» WHAT TO PRODUCE: Return every entry in full, with no alterations.

[Extracted data entries]
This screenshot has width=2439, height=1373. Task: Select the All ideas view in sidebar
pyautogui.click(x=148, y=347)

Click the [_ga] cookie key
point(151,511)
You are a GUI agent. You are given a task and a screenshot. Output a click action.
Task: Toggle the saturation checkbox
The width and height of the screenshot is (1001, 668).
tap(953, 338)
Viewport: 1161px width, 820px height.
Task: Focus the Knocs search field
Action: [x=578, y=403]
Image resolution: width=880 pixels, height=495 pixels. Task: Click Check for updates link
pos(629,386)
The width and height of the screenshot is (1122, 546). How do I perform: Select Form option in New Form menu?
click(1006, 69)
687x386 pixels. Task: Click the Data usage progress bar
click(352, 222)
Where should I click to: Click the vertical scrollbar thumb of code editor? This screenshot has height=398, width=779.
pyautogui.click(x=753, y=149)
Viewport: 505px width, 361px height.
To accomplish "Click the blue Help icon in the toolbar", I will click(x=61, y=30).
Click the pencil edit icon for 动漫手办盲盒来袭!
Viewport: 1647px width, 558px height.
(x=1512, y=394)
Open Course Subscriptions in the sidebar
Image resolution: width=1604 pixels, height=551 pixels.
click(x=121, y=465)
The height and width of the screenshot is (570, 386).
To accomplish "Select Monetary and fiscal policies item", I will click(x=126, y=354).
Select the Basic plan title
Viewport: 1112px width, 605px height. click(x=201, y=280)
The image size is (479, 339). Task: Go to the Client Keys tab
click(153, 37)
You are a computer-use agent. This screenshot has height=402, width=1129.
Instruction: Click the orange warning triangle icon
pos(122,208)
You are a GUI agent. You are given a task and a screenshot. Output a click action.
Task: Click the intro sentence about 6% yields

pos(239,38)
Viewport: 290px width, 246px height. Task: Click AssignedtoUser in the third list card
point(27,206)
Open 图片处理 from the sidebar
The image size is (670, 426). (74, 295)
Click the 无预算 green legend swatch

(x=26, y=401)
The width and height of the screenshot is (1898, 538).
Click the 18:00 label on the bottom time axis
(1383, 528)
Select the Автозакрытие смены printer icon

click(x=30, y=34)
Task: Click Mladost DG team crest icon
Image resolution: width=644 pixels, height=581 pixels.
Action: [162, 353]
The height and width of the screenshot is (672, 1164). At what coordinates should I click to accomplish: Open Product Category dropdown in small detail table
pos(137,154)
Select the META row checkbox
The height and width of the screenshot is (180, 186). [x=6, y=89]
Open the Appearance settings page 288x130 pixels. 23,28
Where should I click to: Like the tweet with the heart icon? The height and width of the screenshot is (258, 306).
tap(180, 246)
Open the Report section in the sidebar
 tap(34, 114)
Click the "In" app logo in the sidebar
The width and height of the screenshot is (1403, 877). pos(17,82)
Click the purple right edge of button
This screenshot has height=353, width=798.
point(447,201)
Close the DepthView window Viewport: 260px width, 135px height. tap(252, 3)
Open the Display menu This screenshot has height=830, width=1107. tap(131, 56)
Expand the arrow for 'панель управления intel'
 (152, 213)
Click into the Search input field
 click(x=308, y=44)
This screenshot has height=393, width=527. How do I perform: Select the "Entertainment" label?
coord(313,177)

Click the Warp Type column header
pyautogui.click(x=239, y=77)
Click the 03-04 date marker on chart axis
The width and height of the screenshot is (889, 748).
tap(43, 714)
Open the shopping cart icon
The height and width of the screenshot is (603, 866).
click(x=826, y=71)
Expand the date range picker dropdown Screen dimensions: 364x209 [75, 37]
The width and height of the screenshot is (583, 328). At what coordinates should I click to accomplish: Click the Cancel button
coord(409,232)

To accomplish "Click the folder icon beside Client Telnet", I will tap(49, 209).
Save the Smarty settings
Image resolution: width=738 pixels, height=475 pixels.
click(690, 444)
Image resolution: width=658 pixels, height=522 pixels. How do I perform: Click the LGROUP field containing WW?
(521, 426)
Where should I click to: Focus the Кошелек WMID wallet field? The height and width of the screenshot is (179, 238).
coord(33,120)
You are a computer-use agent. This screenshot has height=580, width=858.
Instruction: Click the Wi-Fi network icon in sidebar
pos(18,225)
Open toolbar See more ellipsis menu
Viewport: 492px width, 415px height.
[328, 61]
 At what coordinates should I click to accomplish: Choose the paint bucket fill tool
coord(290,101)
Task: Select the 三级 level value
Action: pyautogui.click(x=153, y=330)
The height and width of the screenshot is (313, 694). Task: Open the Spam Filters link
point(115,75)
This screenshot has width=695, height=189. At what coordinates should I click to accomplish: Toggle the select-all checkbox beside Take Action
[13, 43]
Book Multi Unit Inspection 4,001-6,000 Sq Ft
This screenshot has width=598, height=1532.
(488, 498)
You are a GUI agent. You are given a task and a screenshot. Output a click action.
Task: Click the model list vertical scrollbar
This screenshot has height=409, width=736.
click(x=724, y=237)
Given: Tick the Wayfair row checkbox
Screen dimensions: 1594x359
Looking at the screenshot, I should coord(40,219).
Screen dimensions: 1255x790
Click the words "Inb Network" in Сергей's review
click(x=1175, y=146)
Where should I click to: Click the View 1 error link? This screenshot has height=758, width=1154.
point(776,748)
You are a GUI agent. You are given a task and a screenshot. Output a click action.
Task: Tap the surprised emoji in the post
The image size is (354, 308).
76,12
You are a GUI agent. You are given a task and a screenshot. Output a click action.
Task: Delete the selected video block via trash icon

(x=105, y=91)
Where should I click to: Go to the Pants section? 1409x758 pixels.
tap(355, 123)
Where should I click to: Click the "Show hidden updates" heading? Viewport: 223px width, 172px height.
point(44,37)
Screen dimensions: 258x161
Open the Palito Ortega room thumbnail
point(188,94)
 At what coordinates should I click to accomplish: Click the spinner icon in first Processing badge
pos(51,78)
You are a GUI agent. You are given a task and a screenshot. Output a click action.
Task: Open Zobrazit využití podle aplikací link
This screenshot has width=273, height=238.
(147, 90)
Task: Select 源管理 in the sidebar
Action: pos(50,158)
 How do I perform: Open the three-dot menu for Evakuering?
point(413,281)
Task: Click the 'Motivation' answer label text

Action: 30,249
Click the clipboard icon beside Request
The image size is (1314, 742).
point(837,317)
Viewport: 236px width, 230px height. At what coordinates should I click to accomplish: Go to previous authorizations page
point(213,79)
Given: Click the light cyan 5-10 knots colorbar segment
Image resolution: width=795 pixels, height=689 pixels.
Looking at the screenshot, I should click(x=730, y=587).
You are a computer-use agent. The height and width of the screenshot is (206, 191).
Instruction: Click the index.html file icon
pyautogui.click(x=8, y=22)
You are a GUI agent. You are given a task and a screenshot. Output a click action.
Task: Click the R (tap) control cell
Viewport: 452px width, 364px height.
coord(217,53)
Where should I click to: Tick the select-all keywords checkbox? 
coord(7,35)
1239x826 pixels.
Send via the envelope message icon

» RESPONSE AREA:
This screenshot has width=2439, height=1373. Task: Select the All ideas view in sidebar
pyautogui.click(x=148, y=347)

Click the [_ga] cookie key
point(151,511)
You are a GUI agent. You are given a task and a screenshot. Output a click action.
Task: Toggle the saturation checkbox
The width and height of the screenshot is (1001, 668).
tap(953, 338)
Viewport: 1161px width, 820px height.
Task: Focus the Knocs search field
Action: [x=578, y=403]
Image resolution: width=880 pixels, height=495 pixels. Task: Click Check for updates link
pos(629,386)
The width and height of the screenshot is (1122, 546). How do I perform: Select Form option in New Form menu?
click(1006, 69)
687x386 pixels. Task: Click the Data usage progress bar
click(352, 222)
Where should I click to: Click the vertical scrollbar thumb of code editor? This screenshot has height=398, width=779.
pyautogui.click(x=753, y=149)
Viewport: 505px width, 361px height.
To accomplish "Click the blue Help icon in the toolbar", I will click(x=61, y=30).
Click the pencil edit icon for 动漫手办盲盒来袭!
Viewport: 1647px width, 558px height.
(x=1512, y=394)
Open Course Subscriptions in the sidebar
Image resolution: width=1604 pixels, height=551 pixels.
click(x=121, y=465)
The height and width of the screenshot is (570, 386).
To accomplish "Select Monetary and fiscal policies item", I will click(x=126, y=354).
Select the Basic plan title
Viewport: 1112px width, 605px height. click(x=201, y=280)
The image size is (479, 339). Task: Go to the Client Keys tab
click(153, 37)
You are a computer-use agent. This screenshot has height=402, width=1129.
Instruction: Click the orange warning triangle icon
pos(122,208)
You are a GUI agent. You are given a task and a screenshot. Output a click action.
Task: Click the intro sentence about 6% yields

pos(239,38)
Viewport: 290px width, 246px height. Task: Click AssignedtoUser in the third list card
point(27,206)
Open 图片处理 from the sidebar
The image size is (670, 426). (74, 295)
Click the 无预算 green legend swatch

(x=26, y=401)
The width and height of the screenshot is (1898, 538).
Click the 18:00 label on the bottom time axis
(1383, 528)
Select the Автозакрытие смены printer icon

click(x=30, y=34)
Task: Click Mladost DG team crest icon
Image resolution: width=644 pixels, height=581 pixels.
Action: [162, 353]
The height and width of the screenshot is (672, 1164). At what coordinates should I click to accomplish: Open Product Category dropdown in small detail table
pos(137,154)
Select the META row checkbox
The height and width of the screenshot is (180, 186). [x=6, y=89]
Open the Appearance settings page 288x130 pixels. 23,28
Where should I click to: Like the tweet with the heart icon? The height and width of the screenshot is (258, 306).
tap(180, 246)
Open the Report section in the sidebar
 tap(34, 114)
Click the "In" app logo in the sidebar
The width and height of the screenshot is (1403, 877). pos(17,82)
Click the purple right edge of button
This screenshot has height=353, width=798.
point(447,201)
Close the DepthView window Viewport: 260px width, 135px height. tap(252, 3)
Open the Display menu This screenshot has height=830, width=1107. tap(131, 56)
Expand the arrow for 'панель управления intel'
 (152, 213)
Click into the Search input field
 click(x=308, y=44)
This screenshot has height=393, width=527. How do I perform: Select the "Entertainment" label?
coord(313,177)

Click the Warp Type column header
pyautogui.click(x=239, y=77)
Click the 03-04 date marker on chart axis
The width and height of the screenshot is (889, 748).
tap(43, 714)
Open the shopping cart icon
The height and width of the screenshot is (603, 866).
click(x=826, y=71)
Expand the date range picker dropdown Screen dimensions: 364x209 [75, 37]
The width and height of the screenshot is (583, 328). At what coordinates should I click to accomplish: Click the Cancel button
coord(409,232)

To accomplish "Click the folder icon beside Client Telnet", I will tap(49, 209).
Save the Smarty settings
Image resolution: width=738 pixels, height=475 pixels.
click(690, 444)
Image resolution: width=658 pixels, height=522 pixels. How do I perform: Click the LGROUP field containing WW?
(521, 426)
Where should I click to: Focus the Кошелек WMID wallet field? The height and width of the screenshot is (179, 238).
coord(33,120)
You are a computer-use agent. This screenshot has height=580, width=858.
Instruction: Click the Wi-Fi network icon in sidebar
pos(18,225)
Open toolbar See more ellipsis menu
Viewport: 492px width, 415px height.
[328, 61]
 At what coordinates should I click to accomplish: Choose the paint bucket fill tool
coord(290,101)
Task: Select the 三级 level value
Action: pyautogui.click(x=153, y=330)
The height and width of the screenshot is (313, 694). Task: Open the Spam Filters link
point(115,75)
This screenshot has width=695, height=189. At what coordinates should I click to accomplish: Toggle the select-all checkbox beside Take Action
[13, 43]
Book Multi Unit Inspection 4,001-6,000 Sq Ft
This screenshot has width=598, height=1532.
(488, 498)
You are a GUI agent. You are given a task and a screenshot. Output a click action.
Task: Click the model list vertical scrollbar
This screenshot has height=409, width=736.
click(x=724, y=237)
Given: Tick the Wayfair row checkbox
Screen dimensions: 1594x359
Looking at the screenshot, I should coord(40,219).
Screen dimensions: 1255x790
Click the words "Inb Network" in Сергей's review
click(x=1175, y=146)
Where should I click to: Click the View 1 error link? This screenshot has height=758, width=1154.
point(776,748)
You are a GUI agent. You are given a task and a screenshot. Output a click action.
Task: Tap the surprised emoji in the post
The image size is (354, 308).
76,12
You are a GUI agent. You are given a task and a screenshot. Output a click action.
Task: Delete the selected video block via trash icon

(x=105, y=91)
Where should I click to: Go to the Pants section? 1409x758 pixels.
tap(355, 123)
Where should I click to: Click the "Show hidden updates" heading? Viewport: 223px width, 172px height.
point(44,37)
Screen dimensions: 258x161
Open the Palito Ortega room thumbnail
point(188,94)
 At what coordinates should I click to accomplish: Click the spinner icon in first Processing badge
pos(51,78)
You are a GUI agent. You are given a task and a screenshot. Output a click action.
Task: Open Zobrazit využití podle aplikací link
This screenshot has width=273, height=238.
(147, 90)
Task: Select 源管理 in the sidebar
Action: pos(50,158)
 How do I perform: Open the three-dot menu for Evakuering?
point(413,281)
Task: Click the 'Motivation' answer label text

Action: 30,249
Click the clipboard icon beside Request
The image size is (1314, 742).
point(837,317)
Viewport: 236px width, 230px height. At what coordinates should I click to accomplish: Go to previous authorizations page
point(213,79)
Given: Click the light cyan 5-10 knots colorbar segment
Image resolution: width=795 pixels, height=689 pixels.
Looking at the screenshot, I should click(x=730, y=587).
You are a computer-use agent. The height and width of the screenshot is (206, 191).
Instruction: Click the index.html file icon
pyautogui.click(x=8, y=22)
You are a GUI agent. You are given a task and a screenshot. Output a click action.
Task: Click the R (tap) control cell
Viewport: 452px width, 364px height.
coord(217,53)
Where should I click to: Tick the select-all keywords checkbox? 
coord(7,35)
1239x826 pixels.
Send via the envelope message icon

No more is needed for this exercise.